Data for review START
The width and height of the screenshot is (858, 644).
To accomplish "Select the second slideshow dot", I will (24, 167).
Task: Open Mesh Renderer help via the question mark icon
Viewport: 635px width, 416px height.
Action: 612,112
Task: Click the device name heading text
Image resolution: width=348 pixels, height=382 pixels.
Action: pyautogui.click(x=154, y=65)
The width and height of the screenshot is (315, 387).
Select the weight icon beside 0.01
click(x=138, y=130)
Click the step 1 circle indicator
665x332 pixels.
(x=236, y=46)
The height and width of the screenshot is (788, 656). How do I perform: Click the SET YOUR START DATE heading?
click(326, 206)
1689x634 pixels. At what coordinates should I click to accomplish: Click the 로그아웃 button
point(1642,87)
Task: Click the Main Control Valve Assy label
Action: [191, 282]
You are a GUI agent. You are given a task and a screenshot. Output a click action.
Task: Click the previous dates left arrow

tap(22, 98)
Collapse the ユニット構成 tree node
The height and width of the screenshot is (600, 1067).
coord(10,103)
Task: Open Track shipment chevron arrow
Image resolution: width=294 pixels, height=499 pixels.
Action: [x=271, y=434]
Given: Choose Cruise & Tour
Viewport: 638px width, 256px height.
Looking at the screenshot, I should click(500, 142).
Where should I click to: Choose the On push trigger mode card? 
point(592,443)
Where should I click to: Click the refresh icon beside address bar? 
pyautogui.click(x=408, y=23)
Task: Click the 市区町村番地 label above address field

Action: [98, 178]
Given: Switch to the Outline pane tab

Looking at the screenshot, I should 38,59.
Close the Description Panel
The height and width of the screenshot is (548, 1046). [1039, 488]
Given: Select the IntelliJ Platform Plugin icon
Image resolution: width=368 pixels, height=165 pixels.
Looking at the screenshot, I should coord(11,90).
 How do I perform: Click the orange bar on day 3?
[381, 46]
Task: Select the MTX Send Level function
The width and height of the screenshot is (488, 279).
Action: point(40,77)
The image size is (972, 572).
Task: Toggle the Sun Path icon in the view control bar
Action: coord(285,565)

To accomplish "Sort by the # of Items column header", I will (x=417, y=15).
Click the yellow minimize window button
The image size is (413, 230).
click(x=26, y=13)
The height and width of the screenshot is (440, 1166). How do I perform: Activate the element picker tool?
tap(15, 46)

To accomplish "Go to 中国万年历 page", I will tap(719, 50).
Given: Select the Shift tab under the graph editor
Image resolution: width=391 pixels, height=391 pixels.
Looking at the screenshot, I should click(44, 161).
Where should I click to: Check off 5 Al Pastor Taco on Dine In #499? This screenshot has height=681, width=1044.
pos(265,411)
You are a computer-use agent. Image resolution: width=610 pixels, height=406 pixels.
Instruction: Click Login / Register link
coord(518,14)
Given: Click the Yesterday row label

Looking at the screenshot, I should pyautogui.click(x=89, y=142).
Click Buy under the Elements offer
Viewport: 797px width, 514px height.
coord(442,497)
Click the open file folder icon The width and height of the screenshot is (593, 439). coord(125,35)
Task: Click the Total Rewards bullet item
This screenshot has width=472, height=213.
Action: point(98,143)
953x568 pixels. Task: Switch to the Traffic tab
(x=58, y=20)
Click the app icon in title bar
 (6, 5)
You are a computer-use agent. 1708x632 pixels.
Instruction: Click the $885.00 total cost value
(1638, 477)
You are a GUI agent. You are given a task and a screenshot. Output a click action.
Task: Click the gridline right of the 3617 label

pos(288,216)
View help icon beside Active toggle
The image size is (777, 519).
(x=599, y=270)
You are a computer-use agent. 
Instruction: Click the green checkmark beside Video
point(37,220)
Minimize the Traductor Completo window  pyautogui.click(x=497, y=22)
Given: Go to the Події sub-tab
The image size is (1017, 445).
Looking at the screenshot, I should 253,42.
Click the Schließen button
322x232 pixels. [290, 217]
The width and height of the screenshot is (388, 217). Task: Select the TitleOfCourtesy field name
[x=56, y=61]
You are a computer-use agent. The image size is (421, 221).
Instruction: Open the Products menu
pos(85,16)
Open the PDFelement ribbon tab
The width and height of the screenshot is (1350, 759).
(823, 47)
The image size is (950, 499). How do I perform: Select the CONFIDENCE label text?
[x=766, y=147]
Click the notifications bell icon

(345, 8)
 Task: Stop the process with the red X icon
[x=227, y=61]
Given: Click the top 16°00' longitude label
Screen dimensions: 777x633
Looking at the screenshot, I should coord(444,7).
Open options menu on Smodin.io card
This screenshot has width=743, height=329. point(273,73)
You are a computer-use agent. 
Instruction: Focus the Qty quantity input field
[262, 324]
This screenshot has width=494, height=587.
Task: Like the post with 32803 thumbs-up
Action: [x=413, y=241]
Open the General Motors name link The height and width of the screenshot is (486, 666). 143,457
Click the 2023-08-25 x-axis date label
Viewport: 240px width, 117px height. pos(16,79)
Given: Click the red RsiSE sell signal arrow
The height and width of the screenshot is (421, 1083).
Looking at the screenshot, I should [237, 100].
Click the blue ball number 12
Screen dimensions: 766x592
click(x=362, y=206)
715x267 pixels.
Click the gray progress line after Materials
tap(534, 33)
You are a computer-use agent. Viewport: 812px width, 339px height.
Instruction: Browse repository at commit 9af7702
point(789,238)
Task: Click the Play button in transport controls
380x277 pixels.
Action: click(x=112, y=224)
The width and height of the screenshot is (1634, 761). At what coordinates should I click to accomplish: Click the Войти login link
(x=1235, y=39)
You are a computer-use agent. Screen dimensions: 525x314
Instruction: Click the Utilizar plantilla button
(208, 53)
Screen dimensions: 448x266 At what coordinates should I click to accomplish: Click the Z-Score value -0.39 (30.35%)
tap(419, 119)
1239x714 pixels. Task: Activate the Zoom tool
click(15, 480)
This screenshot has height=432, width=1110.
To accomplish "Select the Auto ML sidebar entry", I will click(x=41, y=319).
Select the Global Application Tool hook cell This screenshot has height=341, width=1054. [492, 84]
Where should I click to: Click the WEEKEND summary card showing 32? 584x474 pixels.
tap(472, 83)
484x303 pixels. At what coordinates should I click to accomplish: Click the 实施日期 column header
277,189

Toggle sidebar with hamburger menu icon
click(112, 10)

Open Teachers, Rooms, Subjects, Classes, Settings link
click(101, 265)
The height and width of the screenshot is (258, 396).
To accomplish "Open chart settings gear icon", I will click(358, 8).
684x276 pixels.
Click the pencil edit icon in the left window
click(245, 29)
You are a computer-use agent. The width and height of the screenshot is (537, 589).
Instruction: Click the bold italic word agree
Data for review END
• Task brief:
All of the data must be set down again exactly.

• Exercise output:
The width and height of the screenshot is (858, 644).
To accomplish "Select the second slideshow dot", I will (24, 167).
Task: Open Mesh Renderer help via the question mark icon
Viewport: 635px width, 416px height.
Action: 612,112
Task: Click the device name heading text
Image resolution: width=348 pixels, height=382 pixels.
Action: pyautogui.click(x=154, y=65)
The width and height of the screenshot is (315, 387).
Select the weight icon beside 0.01
click(x=138, y=130)
Click the step 1 circle indicator
665x332 pixels.
(x=236, y=46)
The height and width of the screenshot is (788, 656). How do I perform: Click the SET YOUR START DATE heading?
click(326, 206)
1689x634 pixels. At what coordinates should I click to accomplish: Click the 로그아웃 button
point(1642,87)
Task: Click the Main Control Valve Assy label
Action: [191, 282]
You are a GUI agent. You are given a task and a screenshot. Output a click action.
Task: Click the previous dates left arrow

tap(22, 98)
Collapse the ユニット構成 tree node
The height and width of the screenshot is (600, 1067).
coord(10,103)
Task: Open Track shipment chevron arrow
Image resolution: width=294 pixels, height=499 pixels.
Action: [x=271, y=434]
Given: Choose Cruise & Tour
Viewport: 638px width, 256px height.
Looking at the screenshot, I should click(500, 142).
Where should I click to: Choose the On push trigger mode card? 
point(592,443)
Where should I click to: Click the refresh icon beside address bar? 
pyautogui.click(x=408, y=23)
Task: Click the 市区町村番地 label above address field

Action: [98, 178]
Given: Switch to the Outline pane tab

Looking at the screenshot, I should 38,59.
Close the Description Panel
The height and width of the screenshot is (548, 1046). [1039, 488]
Given: Select the IntelliJ Platform Plugin icon
Image resolution: width=368 pixels, height=165 pixels.
Looking at the screenshot, I should coord(11,90).
 How do I perform: Click the orange bar on day 3?
[381, 46]
Task: Select the MTX Send Level function
The width and height of the screenshot is (488, 279).
Action: point(40,77)
The image size is (972, 572).
Task: Toggle the Sun Path icon in the view control bar
Action: coord(285,565)

To accomplish "Sort by the # of Items column header", I will (x=417, y=15).
Click the yellow minimize window button
The image size is (413, 230).
click(x=26, y=13)
The height and width of the screenshot is (440, 1166). How do I perform: Activate the element picker tool?
tap(15, 46)

To accomplish "Go to 中国万年历 page", I will tap(719, 50).
Given: Select the Shift tab under the graph editor
Image resolution: width=391 pixels, height=391 pixels.
Looking at the screenshot, I should click(44, 161).
Where should I click to: Check off 5 Al Pastor Taco on Dine In #499? This screenshot has height=681, width=1044.
pos(265,411)
You are a computer-use agent. Image resolution: width=610 pixels, height=406 pixels.
Instruction: Click Login / Register link
coord(518,14)
Given: Click the Yesterday row label

Looking at the screenshot, I should pyautogui.click(x=89, y=142).
Click Buy under the Elements offer
Viewport: 797px width, 514px height.
coord(442,497)
Click the open file folder icon The width and height of the screenshot is (593, 439). coord(125,35)
Task: Click the Total Rewards bullet item
This screenshot has width=472, height=213.
Action: point(98,143)
953x568 pixels. Task: Switch to the Traffic tab
(x=58, y=20)
Click the app icon in title bar
 (6, 5)
You are a computer-use agent. 1708x632 pixels.
Instruction: Click the $885.00 total cost value
(1638, 477)
You are a GUI agent. You are given a task and a screenshot. Output a click action.
Task: Click the gridline right of the 3617 label

pos(288,216)
View help icon beside Active toggle
The image size is (777, 519).
(x=599, y=270)
You are a computer-use agent. 
Instruction: Click the green checkmark beside Video
point(37,220)
Minimize the Traductor Completo window  pyautogui.click(x=497, y=22)
Given: Go to the Події sub-tab
The image size is (1017, 445).
Looking at the screenshot, I should 253,42.
Click the Schließen button
322x232 pixels. [290, 217]
The width and height of the screenshot is (388, 217). Task: Select the TitleOfCourtesy field name
[x=56, y=61]
You are a computer-use agent. The image size is (421, 221).
Instruction: Open the Products menu
pos(85,16)
Open the PDFelement ribbon tab
The width and height of the screenshot is (1350, 759).
(823, 47)
The image size is (950, 499). How do I perform: Select the CONFIDENCE label text?
[x=766, y=147]
Click the notifications bell icon

(345, 8)
 Task: Stop the process with the red X icon
[x=227, y=61]
Given: Click the top 16°00' longitude label
Screen dimensions: 777x633
Looking at the screenshot, I should coord(444,7).
Open options menu on Smodin.io card
This screenshot has width=743, height=329. point(273,73)
You are a computer-use agent. 
Instruction: Focus the Qty quantity input field
[262, 324]
This screenshot has width=494, height=587.
Task: Like the post with 32803 thumbs-up
Action: [x=413, y=241]
Open the General Motors name link The height and width of the screenshot is (486, 666). 143,457
Click the 2023-08-25 x-axis date label
Viewport: 240px width, 117px height. pos(16,79)
Given: Click the red RsiSE sell signal arrow
The height and width of the screenshot is (421, 1083).
Looking at the screenshot, I should [237, 100].
Click the blue ball number 12
Screen dimensions: 766x592
click(x=362, y=206)
715x267 pixels.
Click the gray progress line after Materials
tap(534, 33)
You are a computer-use agent. Viewport: 812px width, 339px height.
Instruction: Browse repository at commit 9af7702
point(789,238)
Task: Click the Play button in transport controls
380x277 pixels.
Action: click(x=112, y=224)
The width and height of the screenshot is (1634, 761). At what coordinates should I click to accomplish: Click the Войти login link
(x=1235, y=39)
You are a computer-use agent. Screen dimensions: 525x314
Instruction: Click the Utilizar plantilla button
(208, 53)
Screen dimensions: 448x266 At what coordinates should I click to accomplish: Click the Z-Score value -0.39 (30.35%)
tap(419, 119)
1239x714 pixels. Task: Activate the Zoom tool
click(15, 480)
This screenshot has height=432, width=1110.
To accomplish "Select the Auto ML sidebar entry", I will click(x=41, y=319).
Select the Global Application Tool hook cell This screenshot has height=341, width=1054. [492, 84]
Where should I click to: Click the WEEKEND summary card showing 32? 584x474 pixels.
tap(472, 83)
484x303 pixels. At what coordinates should I click to accomplish: Click the 实施日期 column header
277,189

Toggle sidebar with hamburger menu icon
click(112, 10)

Open Teachers, Rooms, Subjects, Classes, Settings link
click(101, 265)
The height and width of the screenshot is (258, 396).
To accomplish "Open chart settings gear icon", I will click(358, 8).
684x276 pixels.
Click the pencil edit icon in the left window
click(245, 29)
You are a computer-use agent. The width and height of the screenshot is (537, 589).
Instruction: Click the bold italic word agree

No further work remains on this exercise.